06 Septembre 2009
Pôle emploi est-il au service du pouvoir, d’un état devenu une Entreprise de management, ou du citoyen ? Voir une zone de transit pour bestiaux sous pression ?
J’en reviens, donc je parlerais en connaissance de cause. Bien que chaque zone de pôle emploi à ces pratiques, plus ou moins digne selon ceux qui sont en charge d’encadrer le citoyen-chômeur, on peut dire que pôle emploi, se trouve toujours entre deux déséquilibres, deux abimes.
Le respect du citoyen-chômeur
En ce moment, je dirais qu’on est plus sur ces deux tendances.
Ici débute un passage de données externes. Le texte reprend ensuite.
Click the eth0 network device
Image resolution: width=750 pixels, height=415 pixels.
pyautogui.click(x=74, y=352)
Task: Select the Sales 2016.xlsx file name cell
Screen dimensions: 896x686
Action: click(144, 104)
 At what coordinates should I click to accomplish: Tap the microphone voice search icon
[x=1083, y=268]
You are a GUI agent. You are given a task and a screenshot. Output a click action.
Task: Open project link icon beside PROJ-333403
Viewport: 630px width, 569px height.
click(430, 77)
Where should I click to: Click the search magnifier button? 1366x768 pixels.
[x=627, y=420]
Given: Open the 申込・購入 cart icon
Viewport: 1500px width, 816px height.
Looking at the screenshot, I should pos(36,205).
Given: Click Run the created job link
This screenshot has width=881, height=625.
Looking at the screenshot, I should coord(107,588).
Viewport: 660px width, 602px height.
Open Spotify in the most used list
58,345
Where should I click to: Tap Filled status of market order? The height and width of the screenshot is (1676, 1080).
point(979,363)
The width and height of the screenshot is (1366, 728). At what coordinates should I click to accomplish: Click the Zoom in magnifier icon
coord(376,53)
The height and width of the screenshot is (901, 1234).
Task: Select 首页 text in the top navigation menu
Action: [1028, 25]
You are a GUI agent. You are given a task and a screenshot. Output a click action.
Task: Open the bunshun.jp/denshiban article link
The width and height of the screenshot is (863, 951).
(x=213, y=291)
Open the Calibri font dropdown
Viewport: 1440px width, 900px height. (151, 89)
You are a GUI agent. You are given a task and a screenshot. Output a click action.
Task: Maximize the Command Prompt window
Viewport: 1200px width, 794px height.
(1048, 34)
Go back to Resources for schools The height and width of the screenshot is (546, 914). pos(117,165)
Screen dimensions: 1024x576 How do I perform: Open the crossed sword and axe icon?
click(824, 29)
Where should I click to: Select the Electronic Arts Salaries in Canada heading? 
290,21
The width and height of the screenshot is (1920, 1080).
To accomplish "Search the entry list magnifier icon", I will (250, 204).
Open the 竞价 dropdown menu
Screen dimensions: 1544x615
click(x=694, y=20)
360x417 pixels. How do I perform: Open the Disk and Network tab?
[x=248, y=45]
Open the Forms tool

De radiations déguisées, de trompe l’œil permanent, de rupture de lien-social affligeant…radiation qui a lieu pendant deux mois de façon irrévocable, laissant le citoyen-chômeur, déjà affligé de sa situation précaire, se voir rajouter une sanction qui pour certains, peut s’avérer un abysse, si aucun soutient ne l’accompagne.
Etant donné, que beaucoup de gens de ce pays, jeunes ou pas, sont seuls, j’imagine l’enfer !
Les demandeurs d’emploi ne peuvent pas refuser plus d’une « offre raisonnable d’emploi », sous peine, au second refus, d’être privés pendant deux mois de leurs allocations de chômage.
Merci à qui ?…Alors bien sûr, il y aura toujours des petits malins, qui vont détourner le problème pour désamorcer les responsabilités de tous, dans une litanie de l’ignorance et du mépris du genre humain qui se nourrit de lui-même.
Moi j’y suis arrivé sans problème…Sans pôle emploi…Y a qu’à changer d’autres métier…c’est des feignants…des moins que rien…le monde est ainsi fait…Il faut s’adapter….Se reformer… »
C’est ce qui me fait dire, que ce pouvoir ajoute à la pression économique une autre, plus sourde mais tout au moins réel, d’ailleurs dénoncée par certains des membres de pôle emploi, d’une culture du chiffre, du management, dont les précaires sont les premières victimes. Le néant à l’action
Un peu comme ces morts à qui on enverrait des retard d’impôts. Porté par une partie non négligeable de citoyens de ce pays, toujours à se détourner du réel infligé et déshumanisant que vive les autres, par leur propre aveuglement tacite.